Your goal is to play around with the different bootstrap features to style your home and about pages, and to add a projects page that contains your first Python projects from the Jupyter notebooks. You should explore a nicer navbar that includes a logo image.
Django Models: Building a Blog¶
GOALS:
- Introduce Django Models and Databases
- Add a Blog to our Site
- Use Python to analyze Blog Data
Starting the Blog¶
We will add a blog app to our site in the familiar manner. Be sure that
you start by navigating to your project directory and activate the
existing virtual environment (pipenv shell
). Now, we create the new
application with
python manage.py startapp blog
Next, be sure to add this app to your settings.py
file in the main
project directory.
Django Models¶
As we saw in our earlier applications, we had a default models.py
file. The models
are Django’s place to structure database elements.
We will see how to use the admin console to produce entries to this
database for our blog. For example, suppose we want to be able to parse
Title, Author, Body, Created Date, and Published Date. We will
create fields for these that are then stored as data in a default SQLite
database.
To begin, open the models.py
file. There are a variety of kinds of
fields that we can use, but we will start with some basics. To see more
refer to the Django Field documentation:
https://docs.djangoproject.com/en/2.0/ref/models/fields/#common-model-field-options
from django.db import models
from django.contrib.auth.models import User
from django.utils import timezone
from django.urls import reverse
# Create your models here.
class Post(models.Model):
title = models.CharField(max_length = 200)
author = models.ForeignKey(User,on_delete = models.CASCADE, related_name = 'author')
body = models.TextField()
created_date = models.DateTimeField(blank = True, null = True)
published_date = models.DateTimeField(blank=True, null=True)
This will allow us to login to the website and directly enter new blog
posts with each of these fields. Notice that the title is a
CharField
whose length has been limited. The author
is a
ForeignKey
that maps to user. This is a many to one element, that
allows the user to create multiple posts. The body
is a
TextField
and our created_date
and published_date
are
DateTimeField
types.
These will make more sense once we see the administration side which we will activate now.
Django Administration¶
The admin side of Django allows us to login to the site and work in a friendly browser view. We start with creating a login for the admin in the terminal with:
python manage.py createsuperuser
You will be promted to enter a username, email, and password. Remember
these, as you will be using them in just a minute. Before being able to
login, we register the model class we’ve created in our admin.py
file as follows.
from django.contrib import admin
from .models import Post
admin.site.register(Post)
Now, run our server and head to 127.0.0.1:8000/admin. Hopefully after logging in, you will see the following:

Go ahead and add a few posts with arbitrary information such as:

Accessing our Data: QuerySets¶
Once you have a few data fields entered, you can go access this information in the shell. Shut your server down, and install IPython into your virtual enviornment.

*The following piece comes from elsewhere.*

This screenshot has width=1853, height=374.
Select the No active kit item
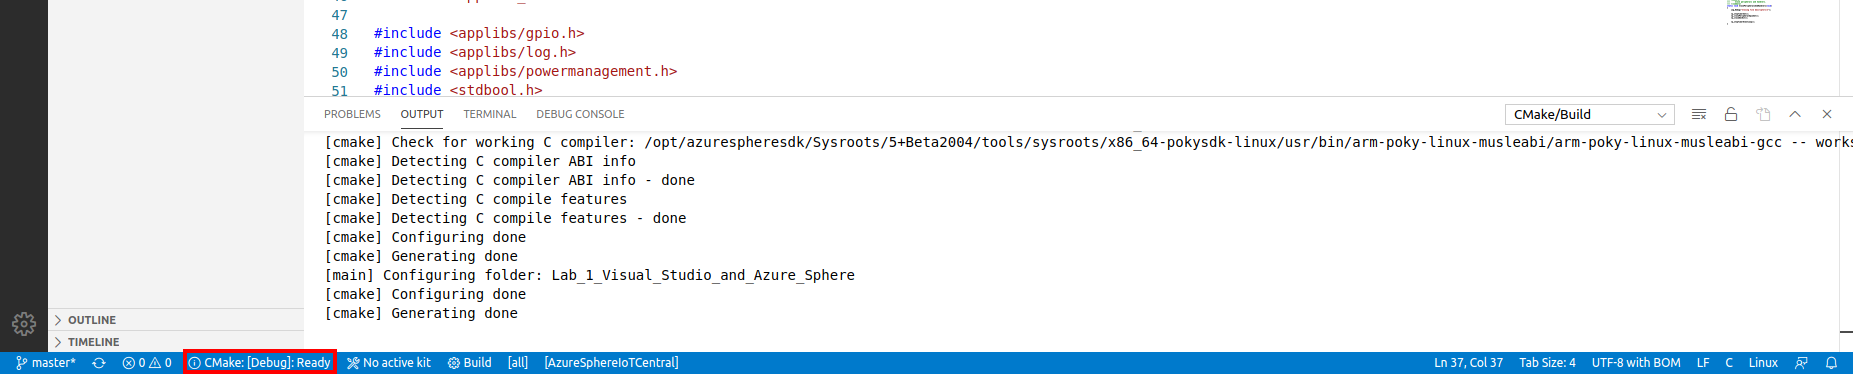[389, 363]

Next, start IPython up in the terminal running:
python manage.py shell
Now, we are using python just as we have in a Jupyter notebook. We want to load our model to examine, just as we’ve imported other objects in the past.
from blog.models import Post
Now we have access to all the attributes of the Post. Recall that when
we defined the Post class, we gave it attributes named
title, author,
and body
. We can display these looping through
the Post objects.
for title in Post.objects.all():
print title.title
Blog View¶
Much like we used the TemplateView
for our earlier applications, we
will use two additional view types that Django has for typical viewing
behavior. First, is the ListView
. This will connect with our data
and allow us to list specific pieces of it. Makes sense for a blog
homepage.
Create a new view, import the ListView
, and a blank base.html
and home.html
file.
from django.views.generic import ListView
from . models import Post
class BlogListView(ListView):
model = Post
template_name = 'home.html'
Create the base much as our earlier example, but place the content
inside of a <div>
tag as follows:
<div class = "container">
{% block content %}
{% endblock content %}
</div>
The ListView
contains an object_list
that we can use to access
the elements of the model in a view, similar to how we accessed them in
the shell before. We will do this by looping through the blog entries
and displaying the title and body of the entries.
{% block content %}
{% for post in object_list %}
<div class="post-entry">
<h2><a href="">{{ post.title }}</a></h2>
<p>{{ post.body }}</p>
</div>
{% endfor %}
{% endblock content %}
Finally, we create a url to our blog, add this to our navigation, and fire up the server. We should see something that looks like a list of our entries with the title and body of the post.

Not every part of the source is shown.